Ron Fournier writes in the National Journal story headlined “Go Ahead, Admit It: George W. Bush Is a Good Man:”
White House press secretary Ari Fleischer walked into the media cabin of Air Force One on May 24, 2002, and dropped identical envelopes in the laps of two reporters, myself and Steve Holland of Reuters. Inside each was a manila card – marked by a small presidential seal and, in a simple font, “THE PRESIDENT.”
Handwritten in the tight script of President George W. Bush, both notes said essentially the same thing: “Thank you for the respect you showed for the office of the President, and, therefore, the respect you showed for our country.”
What had we done? Not much, really. An hour earlier, at a rare outdoor news conference in Germany, Steve and I decided to abide by the U.S. media tradition of rising from our seats when the president entered our presence. The snickering German press corps remained seated. “What a contrast!” Bush wrote. “What class.”

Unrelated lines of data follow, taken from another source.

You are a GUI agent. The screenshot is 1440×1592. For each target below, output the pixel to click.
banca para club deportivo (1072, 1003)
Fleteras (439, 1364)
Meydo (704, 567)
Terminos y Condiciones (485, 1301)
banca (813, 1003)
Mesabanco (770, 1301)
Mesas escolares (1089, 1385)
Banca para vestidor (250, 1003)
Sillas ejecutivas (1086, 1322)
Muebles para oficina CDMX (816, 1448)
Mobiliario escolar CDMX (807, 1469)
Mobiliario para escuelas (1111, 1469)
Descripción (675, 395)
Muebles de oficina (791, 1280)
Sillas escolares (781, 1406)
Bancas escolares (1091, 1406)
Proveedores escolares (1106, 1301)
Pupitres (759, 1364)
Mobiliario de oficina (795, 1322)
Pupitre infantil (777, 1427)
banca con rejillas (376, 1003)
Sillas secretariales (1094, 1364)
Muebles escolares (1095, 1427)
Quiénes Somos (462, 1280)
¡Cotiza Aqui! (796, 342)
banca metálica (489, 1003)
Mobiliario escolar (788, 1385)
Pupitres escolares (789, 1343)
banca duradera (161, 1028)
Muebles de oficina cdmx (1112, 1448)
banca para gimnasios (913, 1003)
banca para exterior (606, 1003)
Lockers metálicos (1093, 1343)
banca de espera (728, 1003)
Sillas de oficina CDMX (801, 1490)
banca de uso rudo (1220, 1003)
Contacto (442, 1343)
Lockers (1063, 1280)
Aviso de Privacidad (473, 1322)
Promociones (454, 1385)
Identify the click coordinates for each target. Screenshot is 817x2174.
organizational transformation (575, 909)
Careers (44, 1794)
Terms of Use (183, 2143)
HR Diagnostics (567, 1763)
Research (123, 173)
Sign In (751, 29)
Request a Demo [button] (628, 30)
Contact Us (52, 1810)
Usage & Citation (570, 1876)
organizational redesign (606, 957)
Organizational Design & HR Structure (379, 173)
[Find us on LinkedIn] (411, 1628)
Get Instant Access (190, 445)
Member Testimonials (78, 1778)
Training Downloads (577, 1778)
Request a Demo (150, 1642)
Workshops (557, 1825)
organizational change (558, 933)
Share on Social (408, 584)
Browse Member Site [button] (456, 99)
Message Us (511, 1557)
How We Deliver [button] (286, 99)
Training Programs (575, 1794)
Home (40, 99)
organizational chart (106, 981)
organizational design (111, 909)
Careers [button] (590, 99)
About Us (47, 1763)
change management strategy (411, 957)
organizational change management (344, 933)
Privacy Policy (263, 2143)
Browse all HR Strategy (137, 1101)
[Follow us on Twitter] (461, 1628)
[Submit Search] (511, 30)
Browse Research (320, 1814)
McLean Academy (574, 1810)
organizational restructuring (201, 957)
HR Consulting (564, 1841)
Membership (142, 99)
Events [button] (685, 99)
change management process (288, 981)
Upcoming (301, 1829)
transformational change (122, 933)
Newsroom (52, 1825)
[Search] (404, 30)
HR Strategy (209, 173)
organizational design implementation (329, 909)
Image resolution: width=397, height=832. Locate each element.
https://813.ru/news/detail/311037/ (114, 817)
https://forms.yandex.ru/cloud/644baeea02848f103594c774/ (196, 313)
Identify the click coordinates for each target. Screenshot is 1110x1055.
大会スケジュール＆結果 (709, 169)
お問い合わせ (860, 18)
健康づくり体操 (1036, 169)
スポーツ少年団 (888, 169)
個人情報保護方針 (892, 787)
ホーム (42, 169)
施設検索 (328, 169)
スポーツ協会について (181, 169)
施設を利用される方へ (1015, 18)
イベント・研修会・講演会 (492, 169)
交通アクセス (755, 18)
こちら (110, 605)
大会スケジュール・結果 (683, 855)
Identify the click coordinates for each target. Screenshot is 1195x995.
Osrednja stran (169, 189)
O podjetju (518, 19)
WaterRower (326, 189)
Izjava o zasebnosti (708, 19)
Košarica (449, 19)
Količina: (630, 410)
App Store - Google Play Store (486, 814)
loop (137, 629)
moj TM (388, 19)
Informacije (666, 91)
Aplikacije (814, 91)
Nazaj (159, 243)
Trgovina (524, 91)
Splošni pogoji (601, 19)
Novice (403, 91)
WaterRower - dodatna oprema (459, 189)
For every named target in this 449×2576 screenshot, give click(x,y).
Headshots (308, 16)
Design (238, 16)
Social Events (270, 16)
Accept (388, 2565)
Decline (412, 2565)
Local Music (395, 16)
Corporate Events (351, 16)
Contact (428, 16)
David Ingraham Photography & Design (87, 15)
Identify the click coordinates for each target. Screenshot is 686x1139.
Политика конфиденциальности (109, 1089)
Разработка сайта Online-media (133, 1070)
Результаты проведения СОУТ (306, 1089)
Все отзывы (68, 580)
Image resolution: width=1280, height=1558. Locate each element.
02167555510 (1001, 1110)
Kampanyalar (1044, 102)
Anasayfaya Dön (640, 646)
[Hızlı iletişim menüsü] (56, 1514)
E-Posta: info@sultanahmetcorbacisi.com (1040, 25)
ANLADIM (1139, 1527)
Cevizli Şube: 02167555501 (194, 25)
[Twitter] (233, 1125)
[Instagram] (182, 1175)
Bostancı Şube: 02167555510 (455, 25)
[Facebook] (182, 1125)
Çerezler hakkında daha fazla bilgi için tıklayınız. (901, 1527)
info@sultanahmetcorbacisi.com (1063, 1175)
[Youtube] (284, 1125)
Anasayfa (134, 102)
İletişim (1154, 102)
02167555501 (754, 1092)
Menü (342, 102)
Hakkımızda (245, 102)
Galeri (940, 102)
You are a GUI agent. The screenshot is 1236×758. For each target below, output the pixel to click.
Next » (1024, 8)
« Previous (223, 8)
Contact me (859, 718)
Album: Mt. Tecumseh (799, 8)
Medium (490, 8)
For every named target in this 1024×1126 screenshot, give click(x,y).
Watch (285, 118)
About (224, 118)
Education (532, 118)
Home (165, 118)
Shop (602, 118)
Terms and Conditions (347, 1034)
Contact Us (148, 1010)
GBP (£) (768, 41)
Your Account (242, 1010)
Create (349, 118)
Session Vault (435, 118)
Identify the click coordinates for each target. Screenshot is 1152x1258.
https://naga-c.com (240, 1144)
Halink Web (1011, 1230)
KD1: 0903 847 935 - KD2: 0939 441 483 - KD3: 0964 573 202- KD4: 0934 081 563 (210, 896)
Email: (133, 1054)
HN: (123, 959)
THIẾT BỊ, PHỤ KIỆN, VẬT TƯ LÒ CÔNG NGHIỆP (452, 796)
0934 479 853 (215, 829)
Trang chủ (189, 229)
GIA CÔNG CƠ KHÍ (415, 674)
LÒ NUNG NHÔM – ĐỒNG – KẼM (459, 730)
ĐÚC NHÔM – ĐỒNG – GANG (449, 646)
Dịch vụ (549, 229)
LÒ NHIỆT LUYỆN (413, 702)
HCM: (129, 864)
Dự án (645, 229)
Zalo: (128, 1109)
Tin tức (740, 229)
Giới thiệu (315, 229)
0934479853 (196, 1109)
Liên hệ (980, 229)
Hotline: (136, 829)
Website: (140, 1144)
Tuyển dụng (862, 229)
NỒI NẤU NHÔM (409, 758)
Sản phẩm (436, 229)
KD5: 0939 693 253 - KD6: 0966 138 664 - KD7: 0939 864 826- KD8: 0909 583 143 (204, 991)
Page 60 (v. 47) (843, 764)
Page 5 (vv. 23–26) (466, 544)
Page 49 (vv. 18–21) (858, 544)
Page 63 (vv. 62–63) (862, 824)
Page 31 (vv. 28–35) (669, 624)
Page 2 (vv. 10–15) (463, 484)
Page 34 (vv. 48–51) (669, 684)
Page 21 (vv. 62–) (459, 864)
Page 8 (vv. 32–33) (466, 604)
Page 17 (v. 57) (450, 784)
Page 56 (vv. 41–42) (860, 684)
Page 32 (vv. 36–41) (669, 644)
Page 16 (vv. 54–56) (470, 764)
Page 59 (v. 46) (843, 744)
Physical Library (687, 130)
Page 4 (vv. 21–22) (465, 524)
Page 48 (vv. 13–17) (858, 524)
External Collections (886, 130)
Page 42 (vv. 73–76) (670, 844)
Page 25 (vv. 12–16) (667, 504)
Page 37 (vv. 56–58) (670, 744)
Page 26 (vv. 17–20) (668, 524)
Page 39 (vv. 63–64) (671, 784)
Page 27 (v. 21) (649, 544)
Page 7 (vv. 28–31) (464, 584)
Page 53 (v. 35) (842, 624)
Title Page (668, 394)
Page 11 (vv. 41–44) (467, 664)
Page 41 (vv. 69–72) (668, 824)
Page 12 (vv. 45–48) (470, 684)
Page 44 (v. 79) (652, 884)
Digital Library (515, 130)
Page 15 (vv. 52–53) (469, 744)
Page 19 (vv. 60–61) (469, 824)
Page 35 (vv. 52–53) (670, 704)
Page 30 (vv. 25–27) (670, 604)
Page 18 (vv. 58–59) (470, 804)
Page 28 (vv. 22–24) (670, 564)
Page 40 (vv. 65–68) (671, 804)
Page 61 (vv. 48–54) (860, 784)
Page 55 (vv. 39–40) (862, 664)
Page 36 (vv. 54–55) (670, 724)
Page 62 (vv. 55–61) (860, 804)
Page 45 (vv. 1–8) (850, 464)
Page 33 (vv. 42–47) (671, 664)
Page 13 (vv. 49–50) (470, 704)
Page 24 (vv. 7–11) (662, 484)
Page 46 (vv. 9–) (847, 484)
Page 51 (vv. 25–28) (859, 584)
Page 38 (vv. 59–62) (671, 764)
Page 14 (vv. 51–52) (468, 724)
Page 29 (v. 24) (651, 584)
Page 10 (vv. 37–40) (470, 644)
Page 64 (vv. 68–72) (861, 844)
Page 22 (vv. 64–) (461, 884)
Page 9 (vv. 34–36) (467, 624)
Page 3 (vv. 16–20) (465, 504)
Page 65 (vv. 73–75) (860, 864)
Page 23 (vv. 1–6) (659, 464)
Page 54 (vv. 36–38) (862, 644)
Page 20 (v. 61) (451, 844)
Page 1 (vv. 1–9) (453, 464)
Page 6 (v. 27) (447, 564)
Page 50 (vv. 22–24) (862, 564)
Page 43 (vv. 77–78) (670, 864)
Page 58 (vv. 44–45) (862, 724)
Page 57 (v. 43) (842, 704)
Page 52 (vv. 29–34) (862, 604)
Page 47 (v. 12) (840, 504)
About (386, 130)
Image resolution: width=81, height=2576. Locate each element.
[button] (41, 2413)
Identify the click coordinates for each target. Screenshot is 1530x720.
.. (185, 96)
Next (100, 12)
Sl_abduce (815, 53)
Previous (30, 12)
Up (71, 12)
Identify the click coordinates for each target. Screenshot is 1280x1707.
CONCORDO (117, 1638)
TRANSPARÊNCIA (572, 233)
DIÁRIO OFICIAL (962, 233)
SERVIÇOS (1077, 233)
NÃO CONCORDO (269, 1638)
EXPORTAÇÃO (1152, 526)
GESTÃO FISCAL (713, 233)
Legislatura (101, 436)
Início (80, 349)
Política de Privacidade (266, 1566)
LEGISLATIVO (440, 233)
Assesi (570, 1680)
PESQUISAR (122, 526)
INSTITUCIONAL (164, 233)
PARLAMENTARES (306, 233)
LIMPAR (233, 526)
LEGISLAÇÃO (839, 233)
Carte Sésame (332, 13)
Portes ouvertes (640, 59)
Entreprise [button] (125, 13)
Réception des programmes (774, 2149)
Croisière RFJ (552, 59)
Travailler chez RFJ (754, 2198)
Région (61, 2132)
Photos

I dug out Bush’s thank-you note this week while contemplating the opening of his presidential library Thursday, a milestone that most journalists will use to assess the 43rd president’s legacy. The record includes Bush’s responses to 9/11, Hurricane Katrina, and bogus claims of weapons of mass destruction in Iraq – all worth exploring skeptically.
But I’m going to take a few paragraphs to discuss something that gets less attention from the White House press corps – the essential humanity and decency of our presidents.
Bush’s note, a simple gesture, spoke volumes about his respect for the office of the presidency. He did not thank us for respecting him. He knew it wasn’t about George W. Bush. He was touched instead by the small measure of respect we showed “for our country.”
The same sense of dignity compelled Bush to forbid his staff to wear blue jeans in the White House. Male aides were required to wear jackets and ties in the Oval Office.
He was a stickler for punctuality. Long-time adviser Karen Hughes asked him years ago why he was always early for appointments. “Late is rude,” Bush replied. He thought that if people were going to take the time to see him, he shouldn’t keep them waiting.
He remembered names of the spouses and children of his staff, and insisted that hard work at the White House not be an excuse to let family life suffer. One steamy summer day in 1999, then-Gov. George W. Bush called me with an exclusive interview and interrupted my first question. “What’s all that noise in the background, Fournier?” he asked.
“I’m at the pool with my kids, governor.”
Bush replied, “Then what the hell are you doing answering your phone?”
Damn good question, sir. We quickly ended the interview.
His record as commander-in-chief will be long debated, as it should be. But for this story, at least, let’s remember that Bush insisted upon meeting U.S. troops and their families in private and after his public events, so that he could give them undivided attention.
He told his staff, “I never want to look at my watch and say, ‘I’ve got to go.’ ”
Right, Ron. I’m glad you finally realized what was obvious to us from the jump.